Zoé est heureuse. A 28 ans sa vie bascule. Et si pour l’instant, elle a encore du mal à réaliser, le cliché qu’elle tient précieusement dans sa main lui confirme ce qu’elle espérait tant. Zoé est enceinte. « Maman ». Une nouvelle qu’elle compte bien partager au monde entier par le biais d’une story sur Facebook.
Rien à cacher
Elle caresse son ventre qui ne laisse rien présager à ce stade. Garçon ? Fille ? Le médecin n’était pas en capacité de répondre avec certitude. Qu’importe. Zoé l’a vu. Elle a même entendu son petit cœur battre. La jeune femme est encore toute retournée. Il faut qu’elle annonce la grande nouvelle à son compagnon. Et à ses copines bien sur.
Une story sur Facebook, avec une photo de l’échographie et ce simple commentaire « troisième mois ». On ne sait pas encore si c’est un garçon ou une fille mais cet enfant a déjà une vie numérique. Et pour Facebook c’est une aubaine. L’application va pouvoir vendre cette information à des annonceurs. Zoé va voir apparaître des contenus publicitaires ciblés. Chacune de ses recherches sur l’aménagement de la chambre où le choix du prénom viendra affiner son profil.
Beaucoup de parents vous diront qu’un enfant n’a pas de prix. Facebook a pourtant déjà vendu celui de Zoé. En effet, en publiant des contenus sur Facebook vous autorisez la plateforme, à les utiliser dans un cadre publicitaire, mais aussi de les sous-licencier.
Publics
Zoé ne rentrera surement jamais dans un espace de médiation numérique. Elle est à l’aise avec les outils et les usages numériques du quotidien.

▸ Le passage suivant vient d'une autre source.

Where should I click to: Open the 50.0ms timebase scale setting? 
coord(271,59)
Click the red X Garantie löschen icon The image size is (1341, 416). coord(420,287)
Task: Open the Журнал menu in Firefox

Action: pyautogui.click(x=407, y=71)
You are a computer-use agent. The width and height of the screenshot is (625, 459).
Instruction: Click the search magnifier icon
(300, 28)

En cas de difficulté, elle pourrait trouver la réponse à son problème seule. Zoé n’a pas nécessairement conscience du problème auquel elle est confrontée. D’ailleurs pour elle il n’y a pas de problème. Tout le monde est sur Facebook Aussi pour sensibiliser Zoé aux données personnelles, il faut pouvoir être inventif. Puisque Zoé ne viendra pas à nous, c’est à nous de venir à elle.

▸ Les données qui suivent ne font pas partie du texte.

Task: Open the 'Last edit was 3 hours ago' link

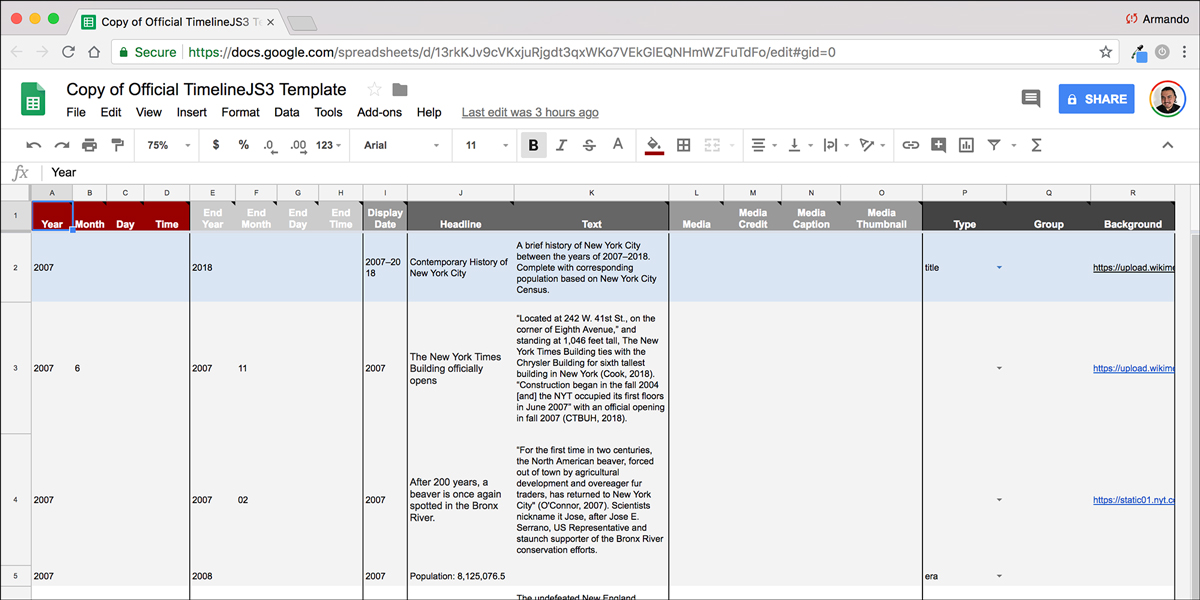Action: (x=530, y=112)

Plusieurs questions se posent à nous. Zoé est autonome dans ses usages du numérique. Elle maîtrise les outils également. A certains égards, certains médiateurs numériques pourraient se demander si elle fait partie des publics cibles. Pourtant, comprendre le monde numérique dans lequel nous évoluons est, de mon point de vue, le fil conducteur de la médiation numérique.
Médiation
Pour toucher Zoé, nous pouvons utiliser deux types de médiation. Tout d’abord, nous pouvons utiliser le numérique comme un outil de médiation en tant que tel. Certes, nos efforts se concentrent davantage sur les publics les plus éloignés du numérique. Cependant, les questions de société , concernent tout aussi bien des publics tout à fait à l’aise dans leurs usages. Ce site en lui-même constitue un dispositif de médiation.
Ensuite, nous pouvons également concevoir des dispositifs de médiation numérique physiques : des affiches, des prospectus. En ce qui concerne Zoé, nous savons qu’au cour de sa grossesse elle passera dans une permanence de la protection maternelle et infantile. La PMI est un service du conseil départemental chargé d’assurer la protection sanitaire de la mère et de l’enfant. C’est un endroit dans lequel on se rend pour avoir des conseils sur sa grossesse. Si on reste dans le champ du numérique, certaines femmes ont des interrogations sur les ondes du téléphone portable pendant la grossesse par exemple. Une plaquette avec des conseils simples est un élément qui amènera peut-être Zoé à franchir les portes d’un espace de médiation numérique. C’est aussi , l’opportunité de travailler avec un hôpital, une PMI, et d’autres acteurs de santé. Une façon de montrer qu’un espace de médiation numérique a une mission plus large que celle d’accompagner à la prise de rendez-vous en ligne.